* START SUPPLIED RECORDS *

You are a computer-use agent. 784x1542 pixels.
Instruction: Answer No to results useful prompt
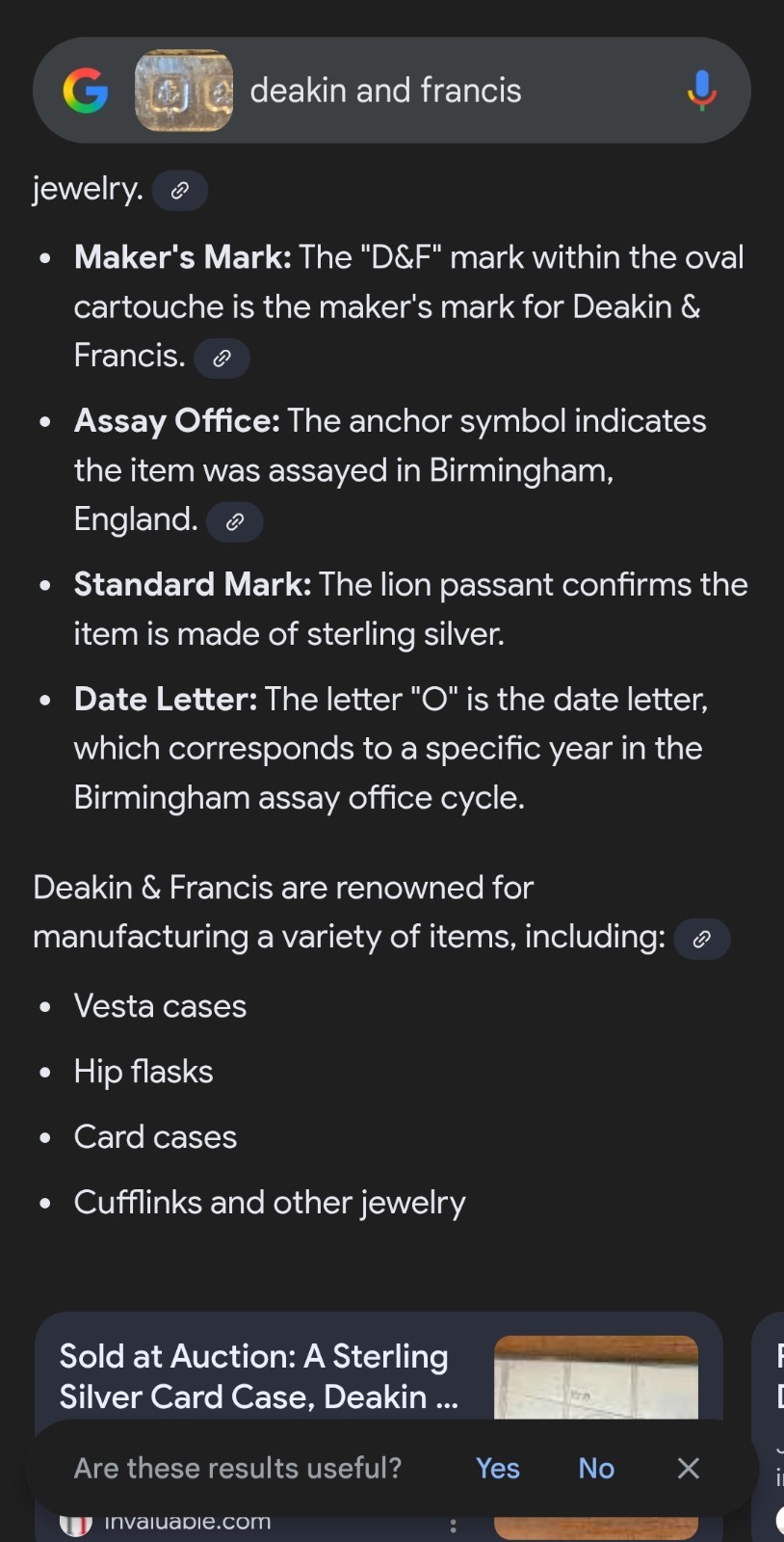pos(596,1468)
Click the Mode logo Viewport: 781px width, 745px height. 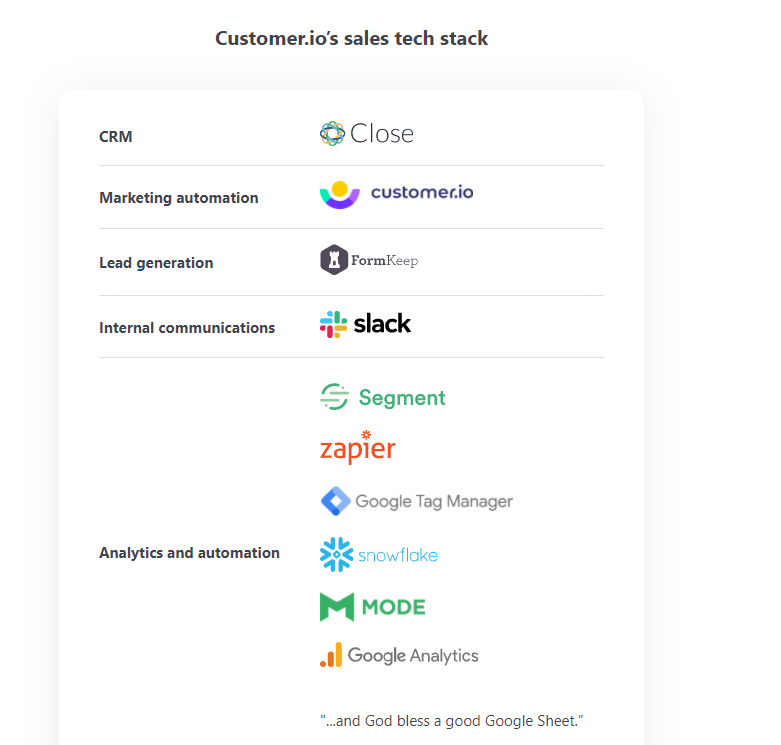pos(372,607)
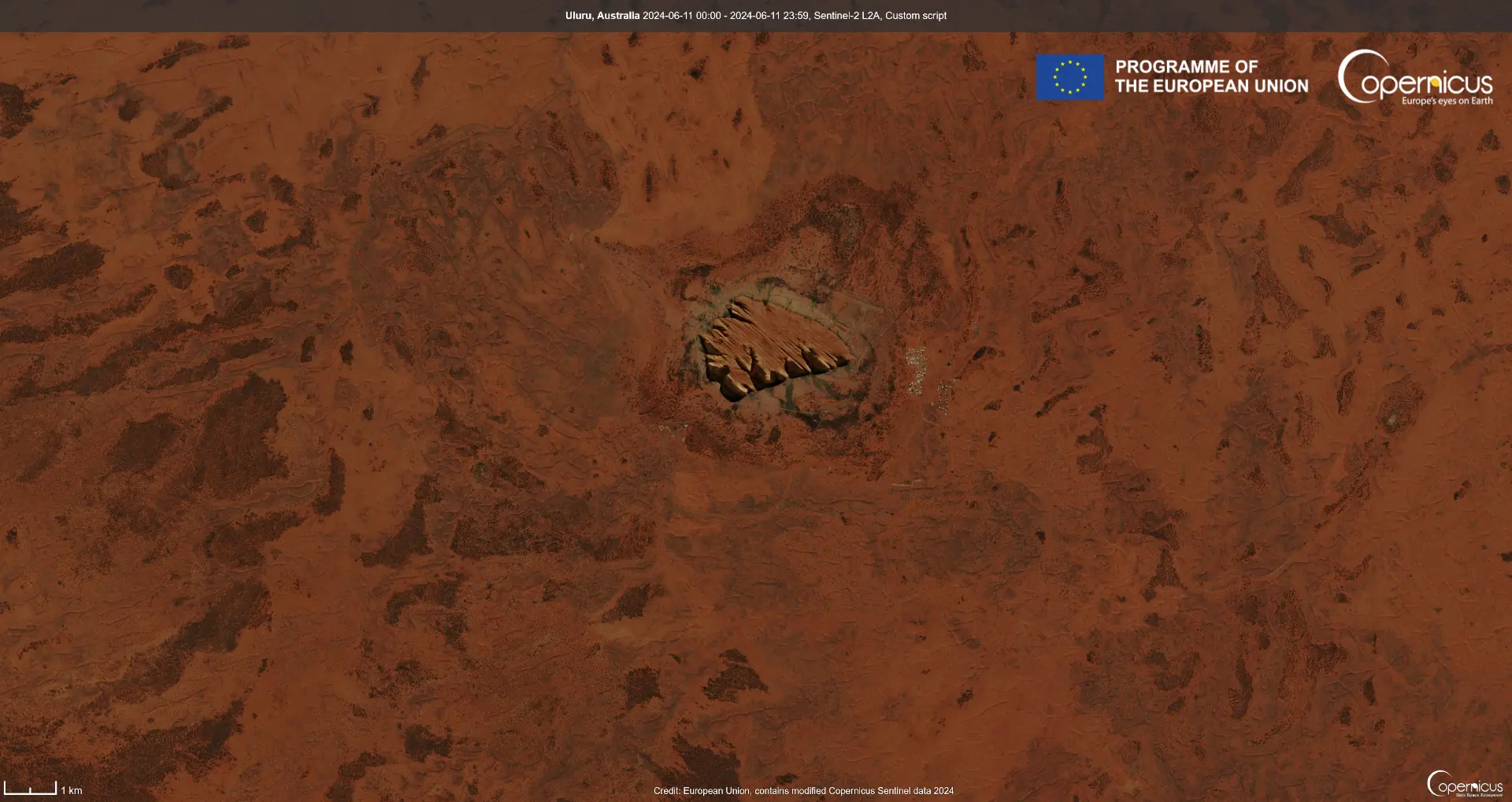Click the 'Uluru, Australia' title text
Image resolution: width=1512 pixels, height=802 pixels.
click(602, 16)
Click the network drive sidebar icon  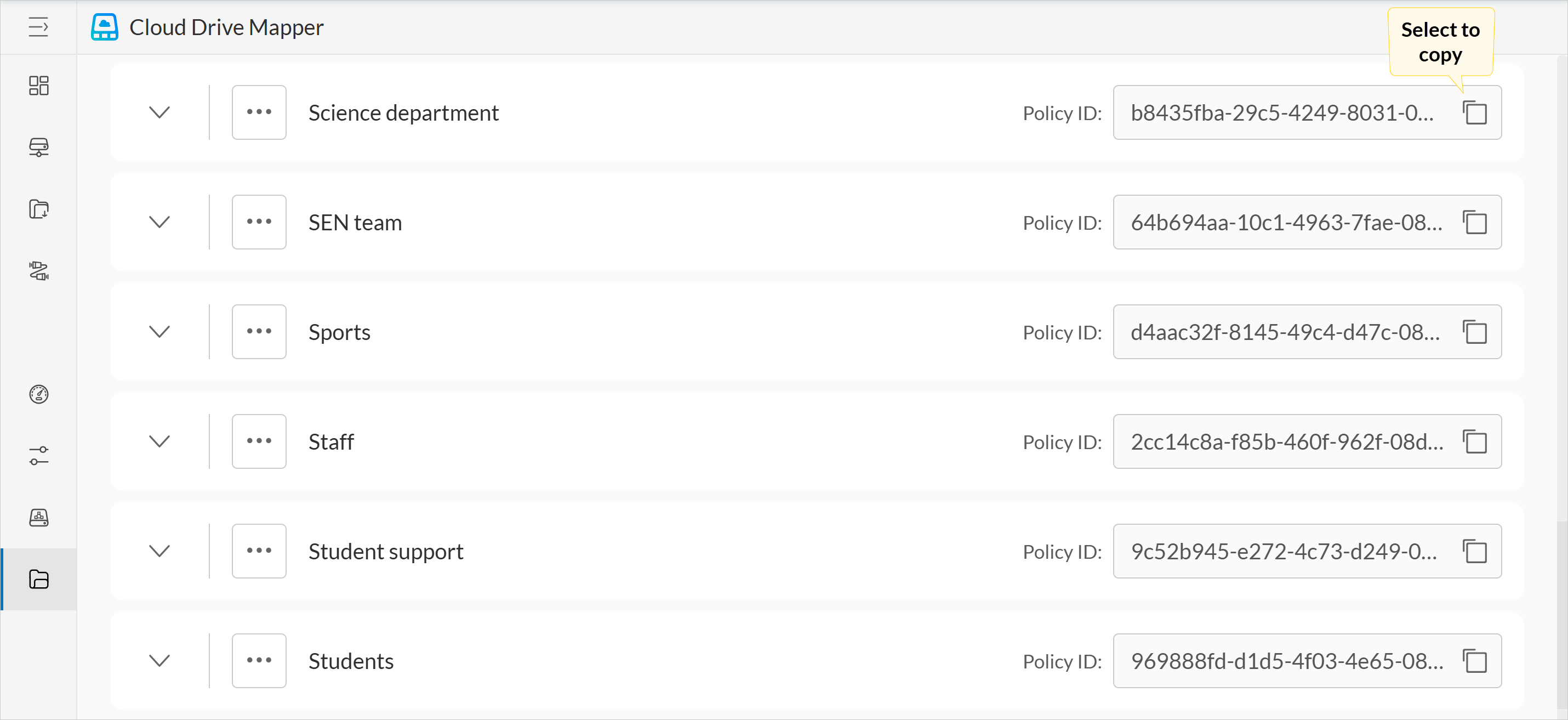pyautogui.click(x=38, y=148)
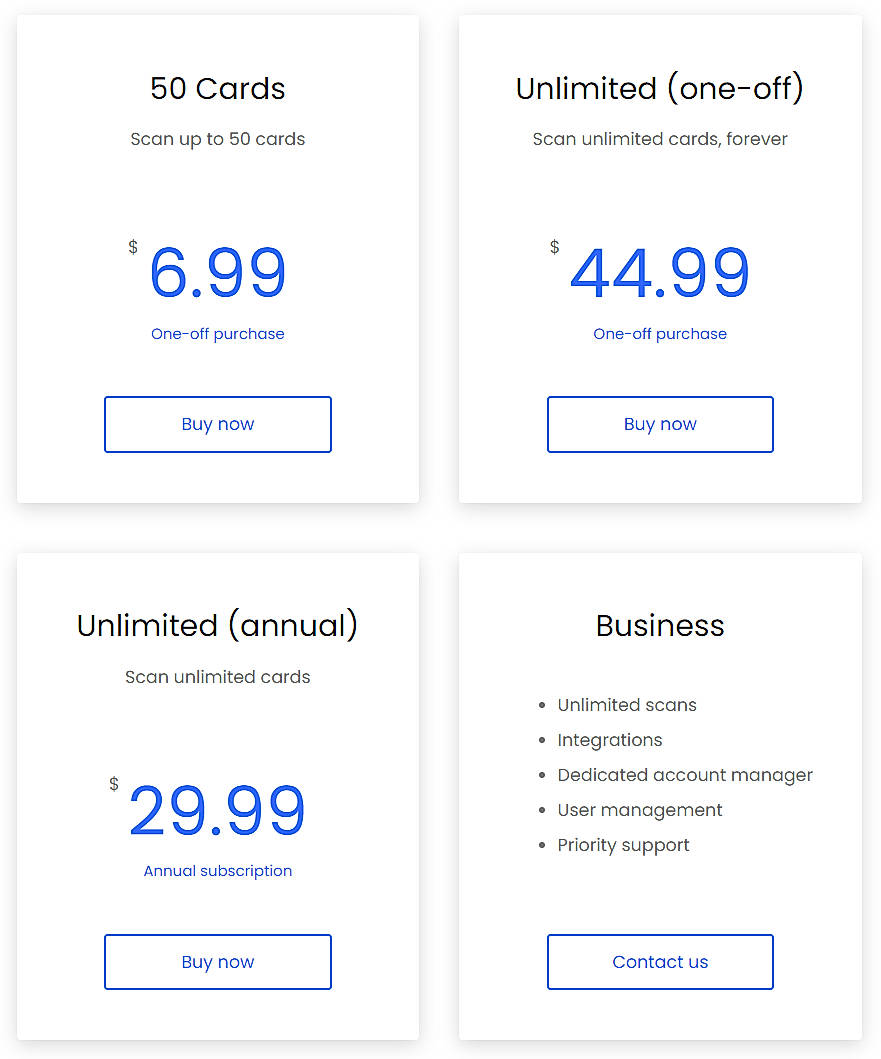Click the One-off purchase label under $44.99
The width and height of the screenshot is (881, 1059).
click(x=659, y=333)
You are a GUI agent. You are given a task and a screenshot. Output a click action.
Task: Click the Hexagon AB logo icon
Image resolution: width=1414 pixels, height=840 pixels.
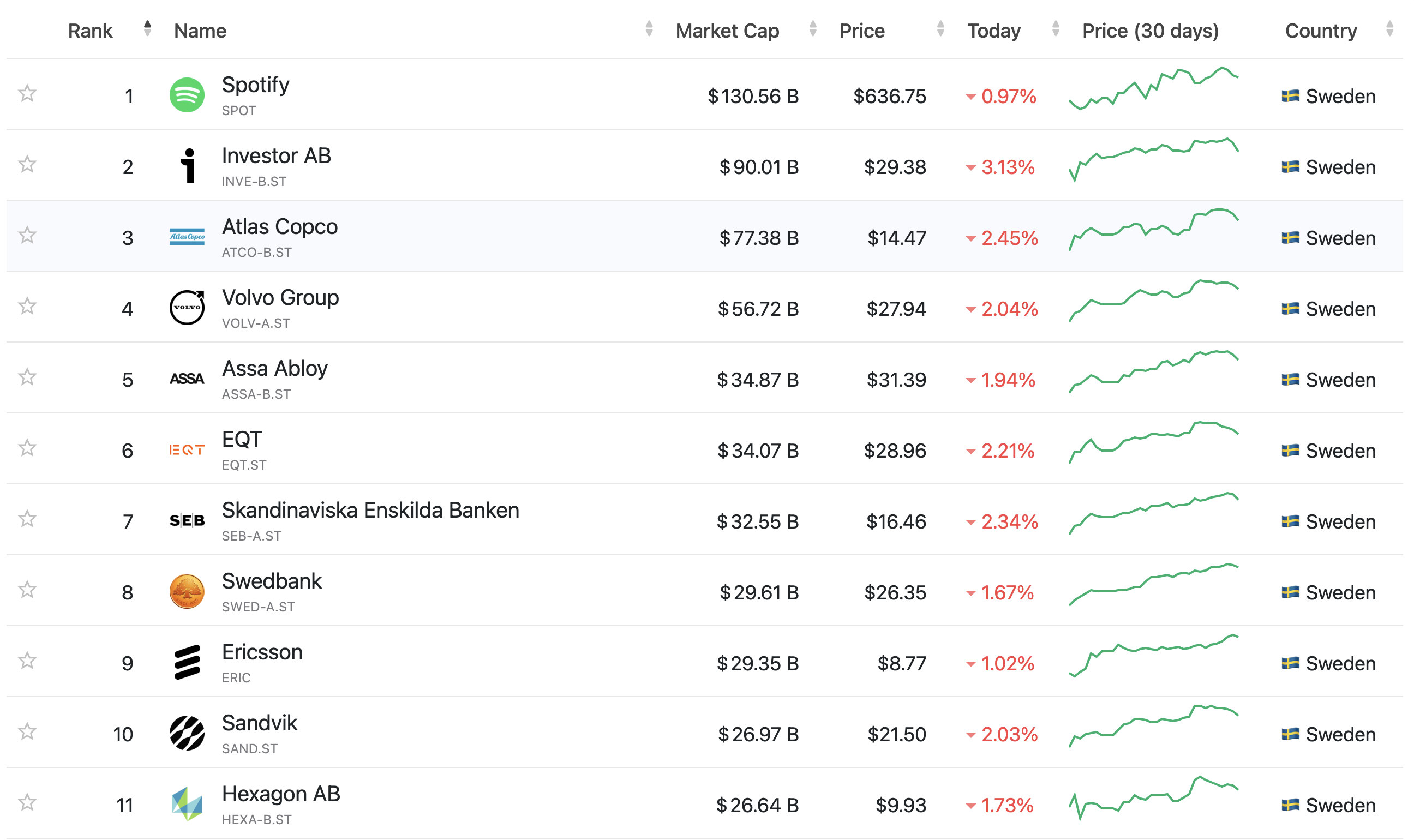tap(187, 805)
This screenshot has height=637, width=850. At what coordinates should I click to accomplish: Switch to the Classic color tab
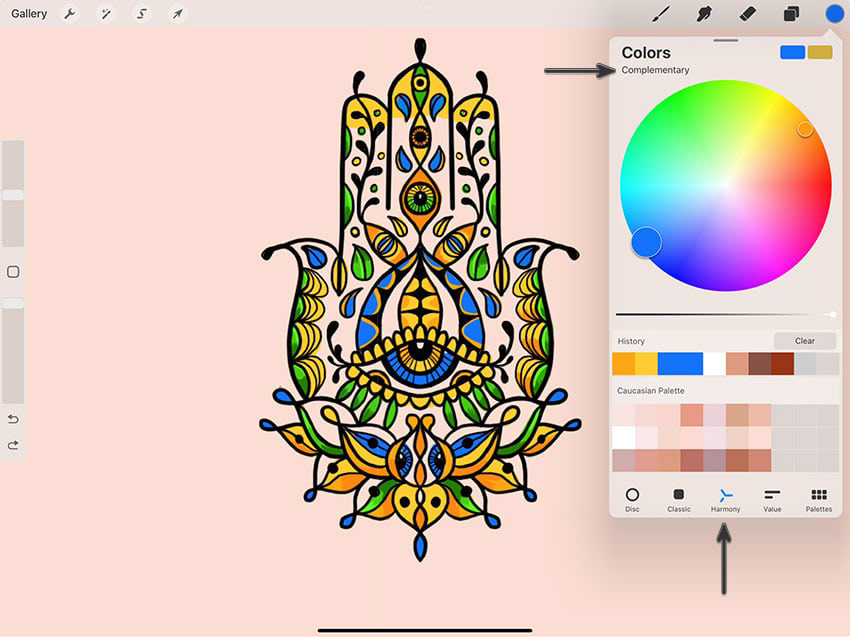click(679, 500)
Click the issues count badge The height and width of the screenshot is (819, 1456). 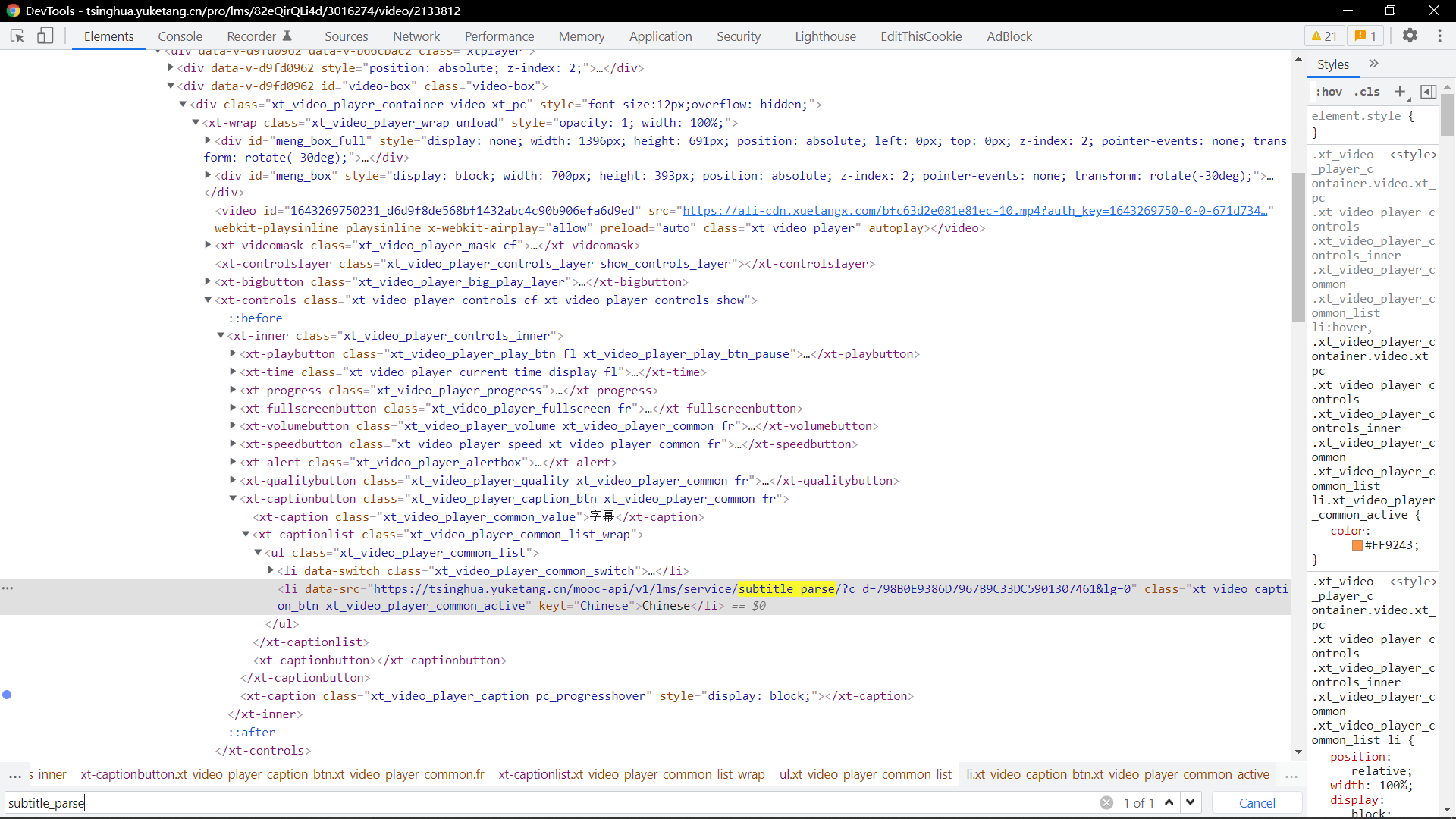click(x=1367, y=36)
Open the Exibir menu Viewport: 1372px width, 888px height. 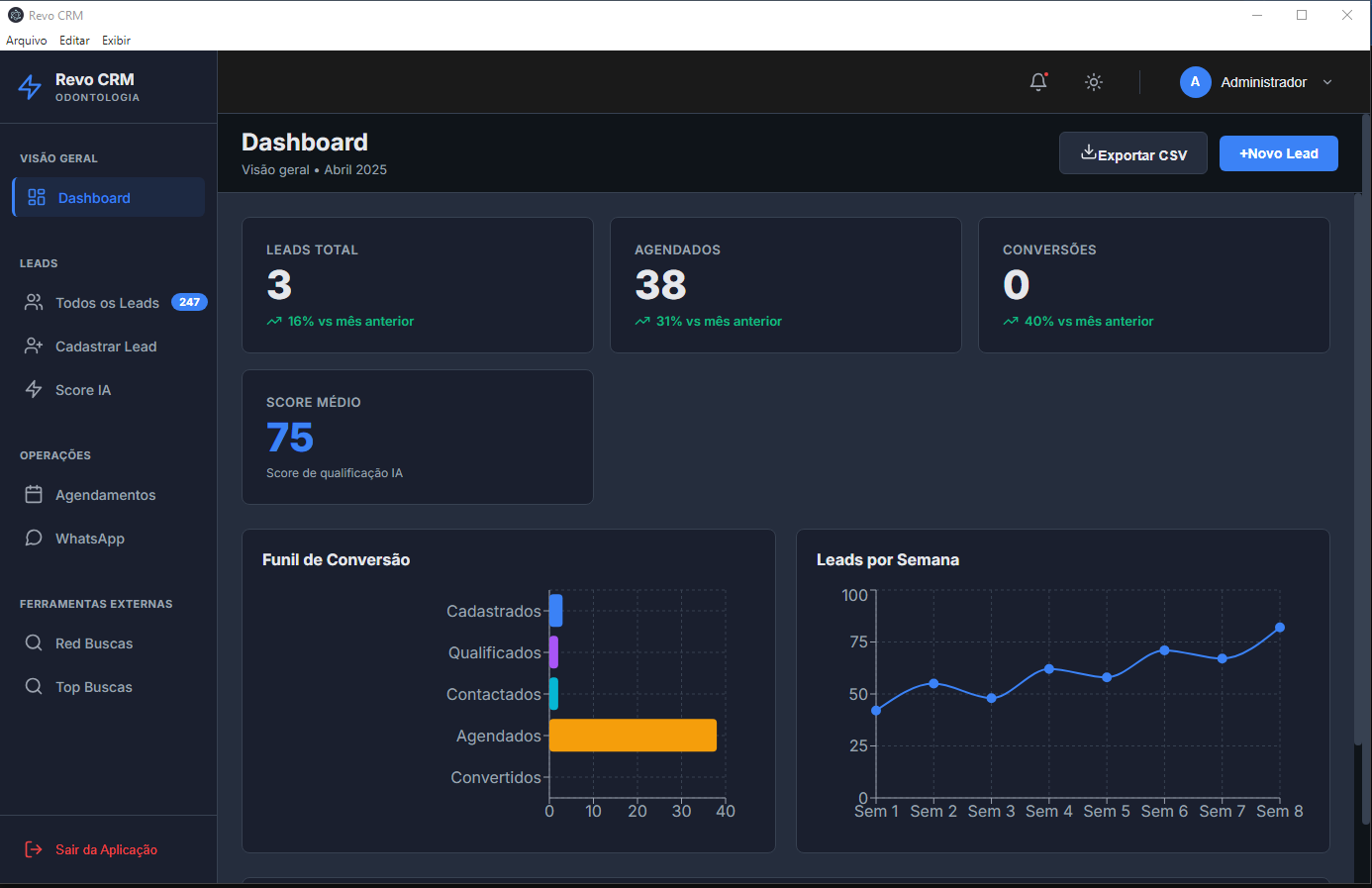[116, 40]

* END SUPPLIED RECORDS *

▸ **OBJECTIVE**
How many lines of the records above contain the string "resolution", matching case exactly? Give only the number.

▸ **RESULT OF THIS EXERCISE**
2